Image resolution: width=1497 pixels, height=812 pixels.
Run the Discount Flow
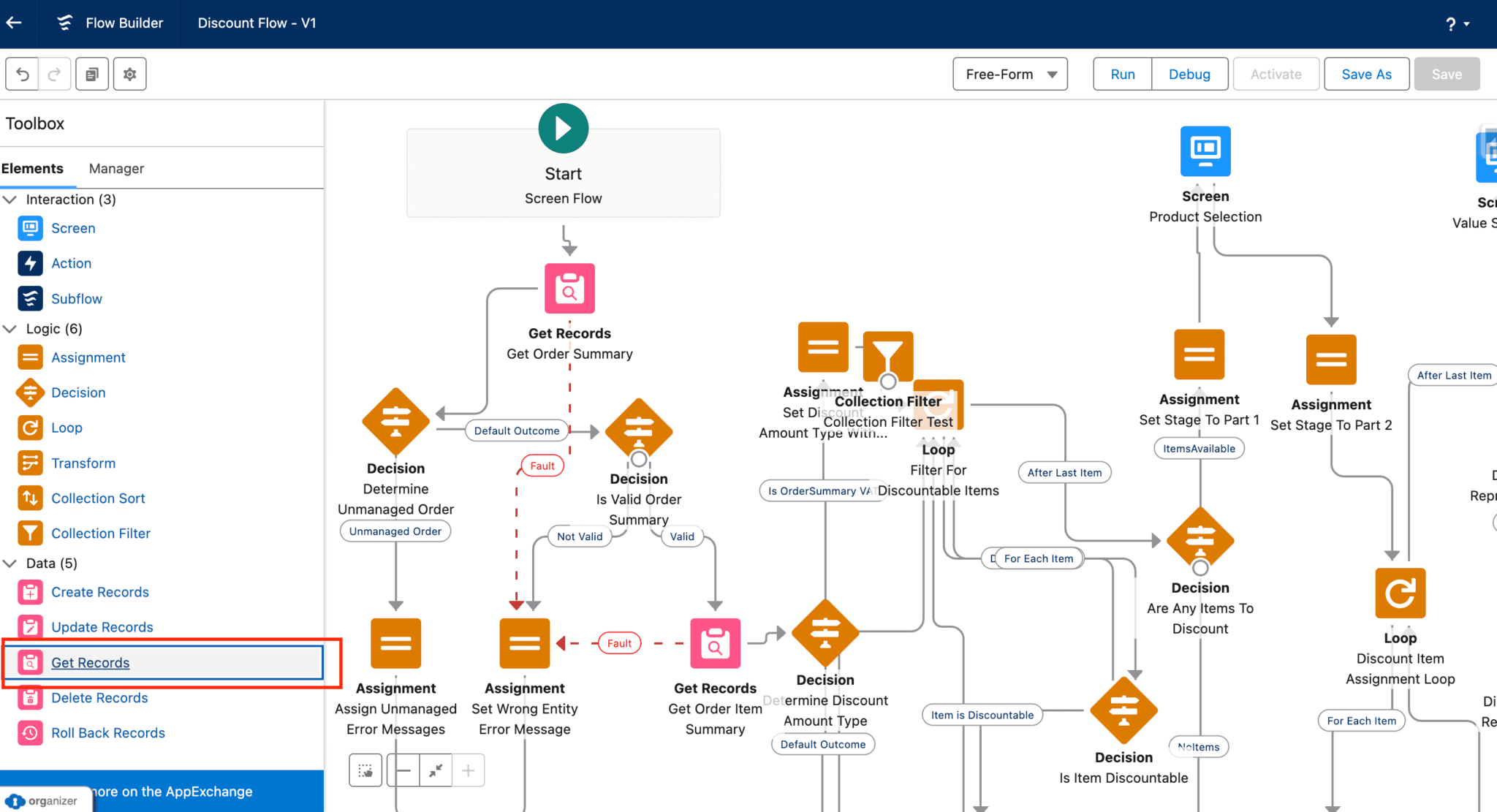[1121, 74]

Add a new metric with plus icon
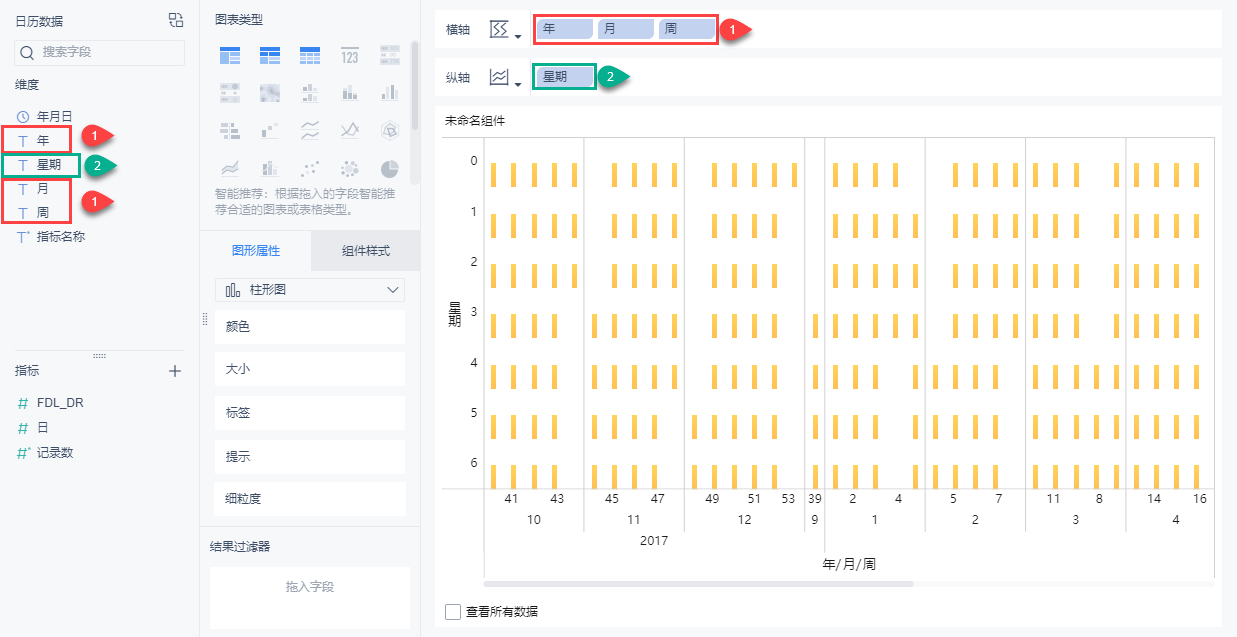pyautogui.click(x=175, y=371)
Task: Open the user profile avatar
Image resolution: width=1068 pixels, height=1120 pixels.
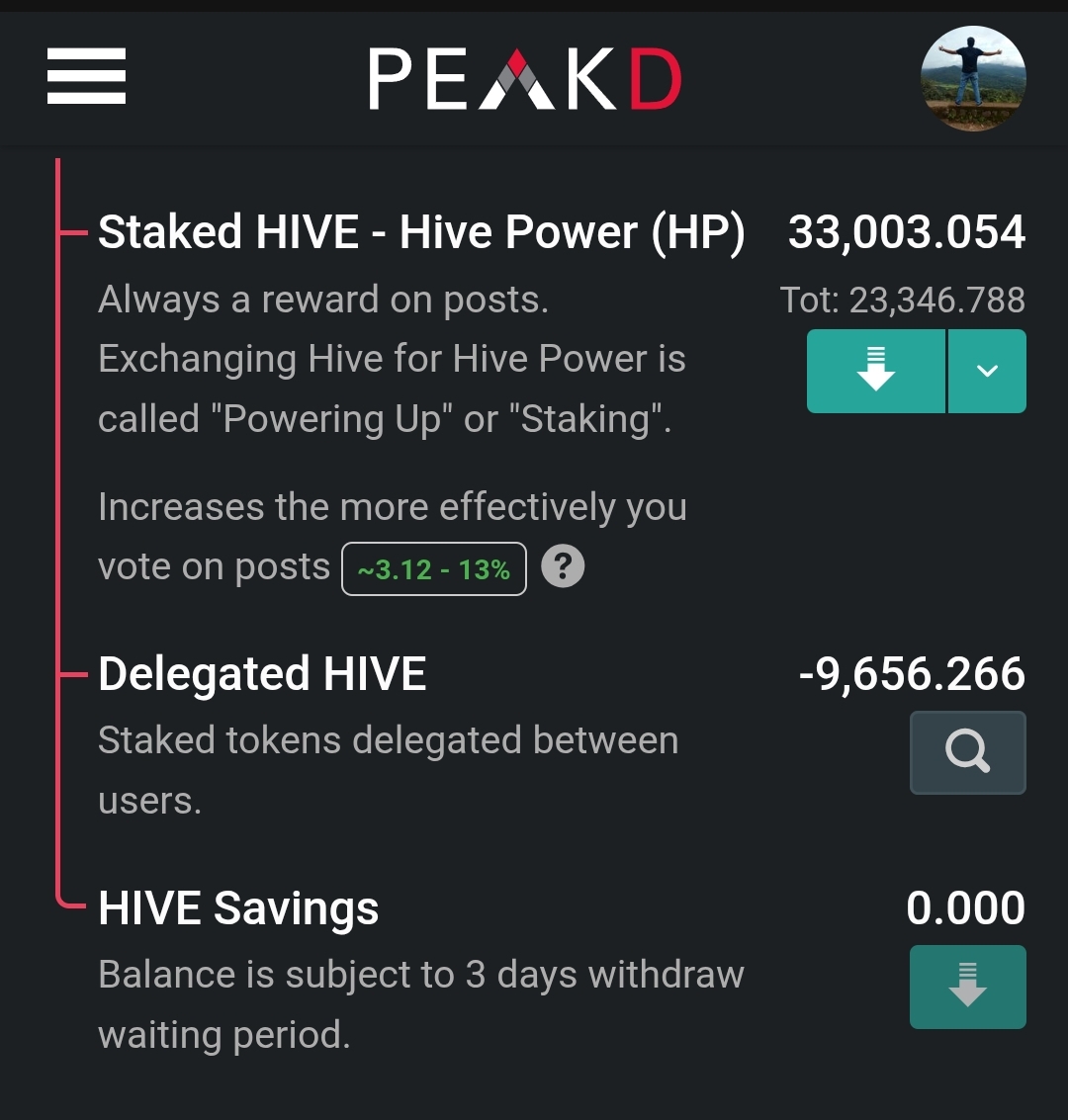Action: tap(973, 79)
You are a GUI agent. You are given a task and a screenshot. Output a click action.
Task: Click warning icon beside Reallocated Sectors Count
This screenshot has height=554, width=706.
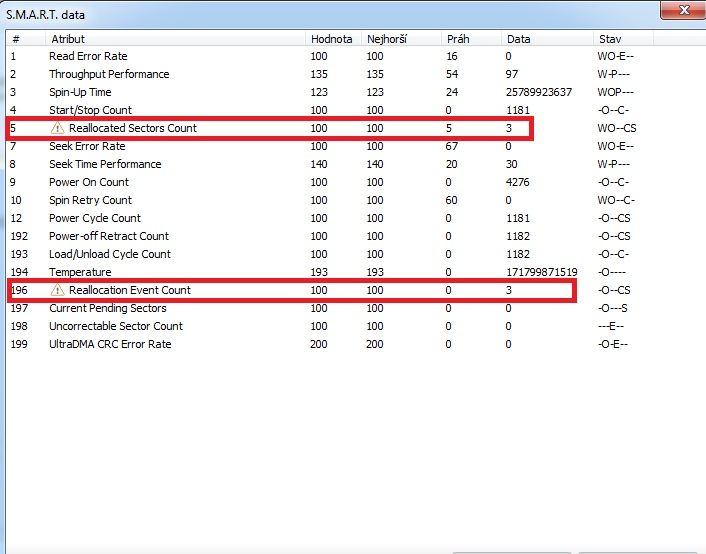tap(57, 128)
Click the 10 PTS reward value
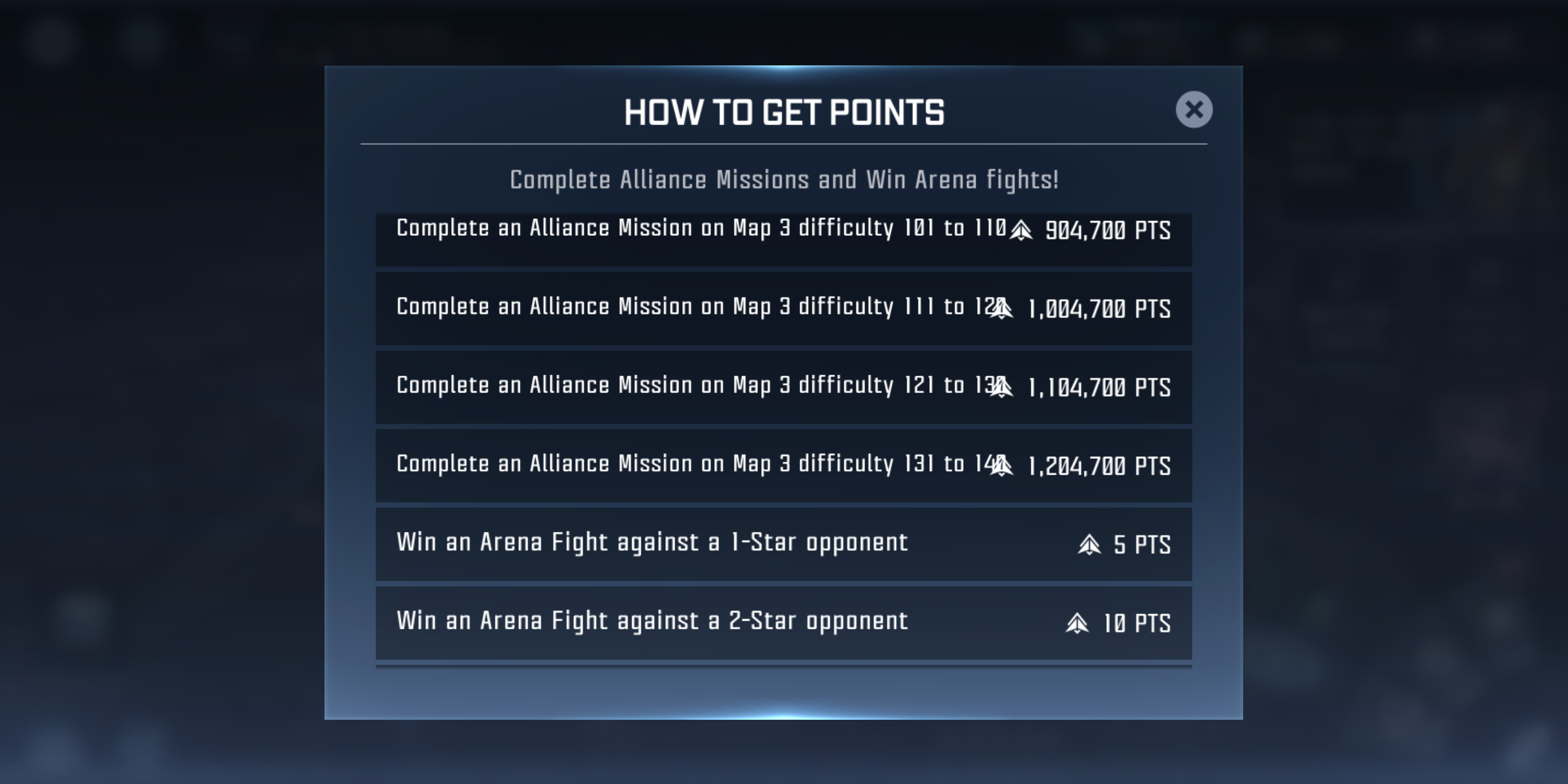This screenshot has height=784, width=1568. (1137, 623)
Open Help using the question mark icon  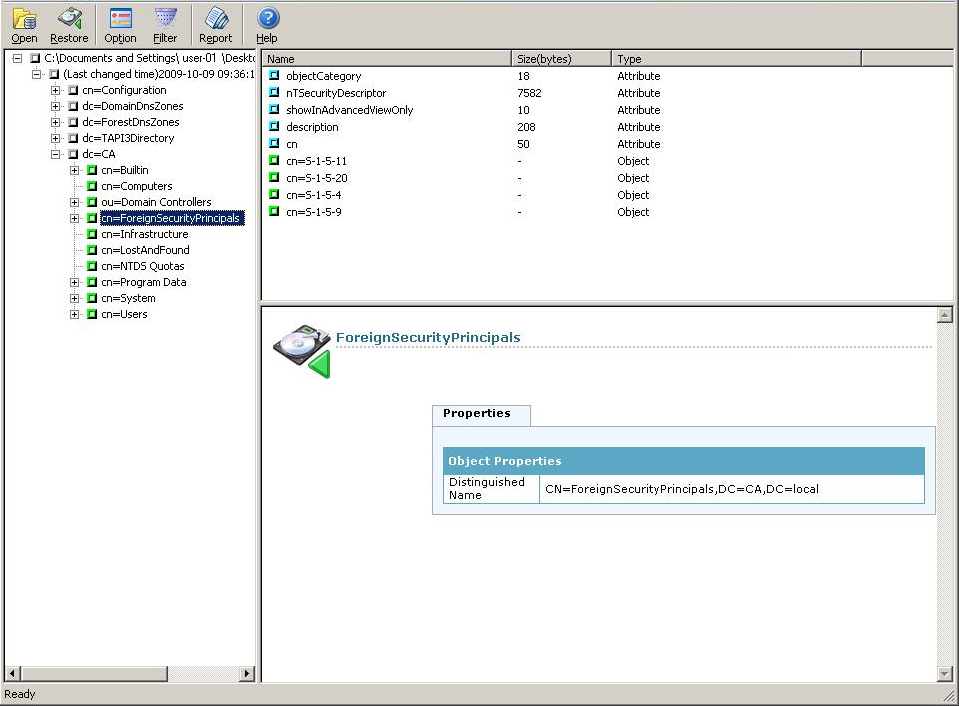tap(266, 24)
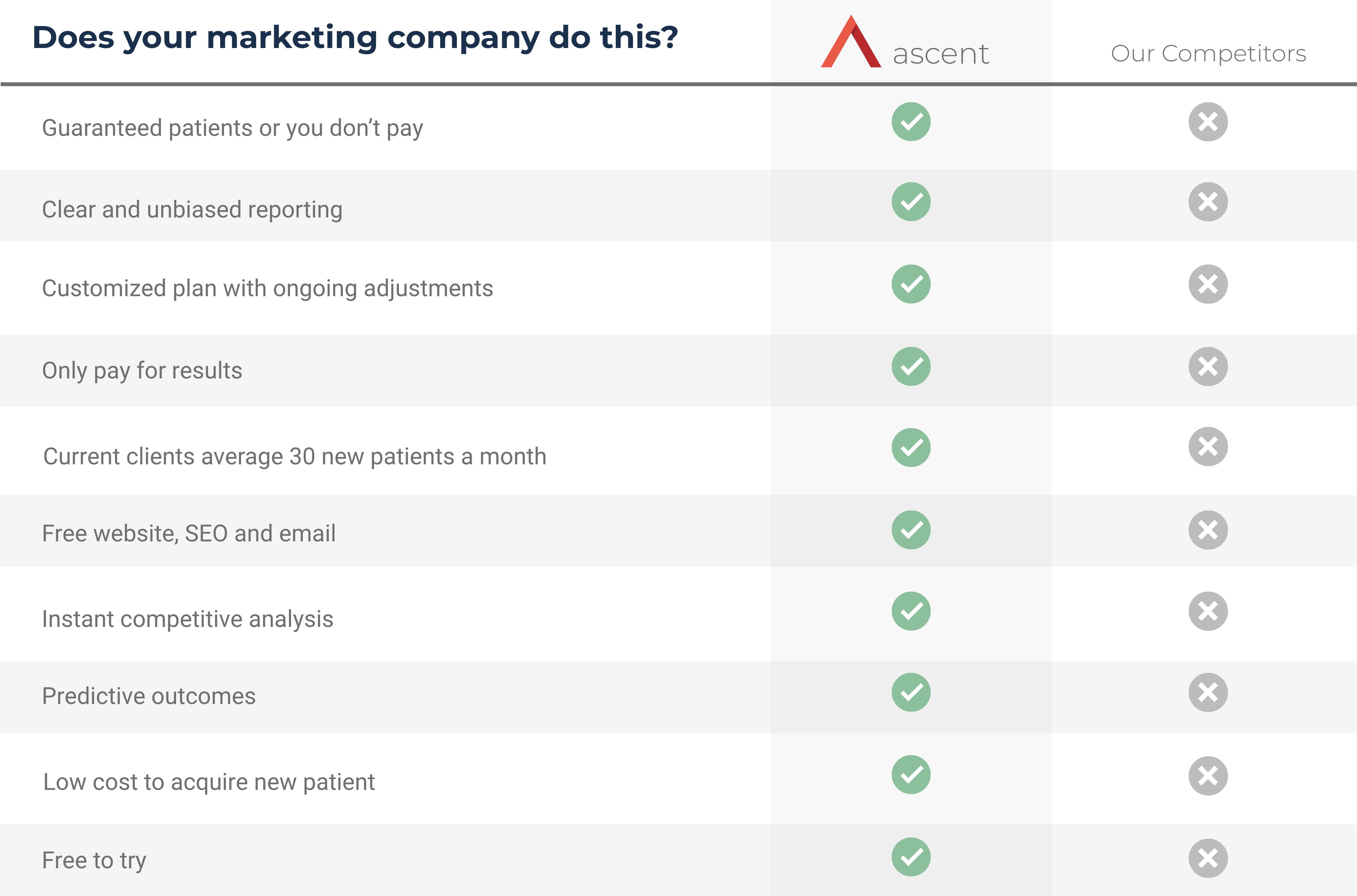Click green check for Low cost row
The image size is (1357, 896).
910,775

########################################

→ Directive: Copy the records from the line with "You are a GUI" to the line with "This screenshot has height=784, width=1568.", both included, and omit the pictures.

→ Exercise solution:
You are a GUI agent. You are given a task and a screenshot. Output a click action.
Task: Click warning icon beside Reallocated Sectors Count
This screenshot has height=554, width=706.
tap(57, 128)
Click the 10 PTS reward value
This screenshot has height=784, width=1568. (1137, 623)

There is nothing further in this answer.